= Ihagama Unnanse =

Ihagama Rathanapala Thero, known as Ihagama Unnanse was a Buddhist monk who was an important character in the independence struggles against the British in Sri Lanka. Although overshadowed by characters like Keppetipola and Madugalle, he was one of the pioneers in the independence struggle that began in 1816.

==Early life==
Ihagama Rathanapala thero was born in the village of Ihagama of Harispattuwa in 1793 and was a monk in Malwatte temple when the British colonised the country. He had been a teacher to John D’Oyly, who was instrumental in identifying him after the collapse of the 1818 independence struggle. He was the witness to the last will of Ehelepola written in Mauritius. Accordingly, his lay name is Babasa. People of the village of Ihagama remember the hero "Babasa" as one of their clansman.

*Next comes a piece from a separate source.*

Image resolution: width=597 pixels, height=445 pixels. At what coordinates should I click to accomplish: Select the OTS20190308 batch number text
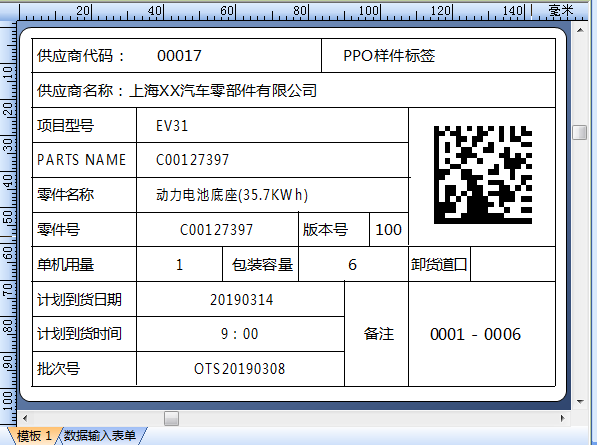click(x=239, y=369)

==Role in independence struggle==
Ceylon was ceded to the British in 1815. However resentment was brewing among the Sinhalese. The earliest attempt to evict them was led by Ihagama Unnanse, whose intention was to enthrone a Siamese prince. The plot was revealed by Ekneligoda and Ihagama Unnanse was arrested with two other monks. He escaped and lived in secrecy until the great rebellion began. Under Duraisamy the newly enthroned King, he became a "Disawe" and was the rebellion's guiding force. The British suppressed the rebellion in 1818. He was caught and initially sentenced to death, but was later exiled to British Mauritius. He was freed in 1832 and returned to Ceylon. He took part in the abortive 1834 conspiracy which was aimed at expelling the British with the aid of France and again exiled to British Mauritius. He was again released and died in Sri Lanka.